Work task
Please answer these questions about the Bodily Matters seminar description below:
1. In what year did Gina Czarneki make her work Palaces?
2. Where is Dr. Heidi Nicholl a lecturer?
3. From which collections do the teeth and bone specimens on display come?

Document excerpt
⁂
Bodily Matters II Architectural Matter: Bone & Teeth
Event Information
Description
The second in the Bodily Matters seminar series, this session will focus on biomatter that gives the human form strength and structure - bones and teeth. Teeth and bone have powerful symbolic cultural associations with mortality, aging and death, and have been used in the visual arts and medicine as both memento mori and anatomical teaching tools. In this session, contemporary sculptor and installation artist Gina Czarneki will discuss her 2012 work Palaces, which incorporates thousands of donated milk teeth. She will be joined by bioethicist and lecturer at Yale Interdisciplinary Centre for Bioethics, Dr. Heidi Nicholl, who will discuss ethical issues surrounding the use of human bones in art practice.
Guests will also have the opportunity to view a small exhibition of teeth and bone specimens from UCL Pathology Collections, which will be on display as part of Dr. Angel's ongoing research project Looking, Feeling, Knowing: The politics of seeing in medical collections of human remains after the Human Tissue Act.
⁂
Data records
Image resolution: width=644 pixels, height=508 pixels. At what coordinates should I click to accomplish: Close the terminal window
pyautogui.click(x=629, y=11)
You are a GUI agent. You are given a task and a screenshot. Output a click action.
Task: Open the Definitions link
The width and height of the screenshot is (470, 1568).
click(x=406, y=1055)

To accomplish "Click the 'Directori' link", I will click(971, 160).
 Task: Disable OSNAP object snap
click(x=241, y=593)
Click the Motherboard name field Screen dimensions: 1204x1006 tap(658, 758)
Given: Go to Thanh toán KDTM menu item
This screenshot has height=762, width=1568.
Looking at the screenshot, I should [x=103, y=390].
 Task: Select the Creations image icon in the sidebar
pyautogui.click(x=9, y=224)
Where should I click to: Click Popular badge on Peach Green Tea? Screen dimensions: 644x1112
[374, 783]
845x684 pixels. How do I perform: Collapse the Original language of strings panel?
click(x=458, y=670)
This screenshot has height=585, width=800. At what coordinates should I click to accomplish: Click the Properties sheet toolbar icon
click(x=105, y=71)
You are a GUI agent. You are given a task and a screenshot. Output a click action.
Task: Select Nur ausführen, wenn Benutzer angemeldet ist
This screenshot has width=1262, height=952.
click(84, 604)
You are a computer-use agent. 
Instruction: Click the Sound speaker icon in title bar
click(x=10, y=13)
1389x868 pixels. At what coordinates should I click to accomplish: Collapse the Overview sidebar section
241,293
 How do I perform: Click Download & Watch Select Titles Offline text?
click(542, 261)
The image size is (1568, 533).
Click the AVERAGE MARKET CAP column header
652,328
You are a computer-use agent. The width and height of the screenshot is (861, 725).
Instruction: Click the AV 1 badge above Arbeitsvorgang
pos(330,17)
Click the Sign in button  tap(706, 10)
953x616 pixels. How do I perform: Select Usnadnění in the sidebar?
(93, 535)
⁂
Result for this exercise
1. 2012
2. Yale Interdisciplinary Centre for Bioethics
3. UCL Pathology Collections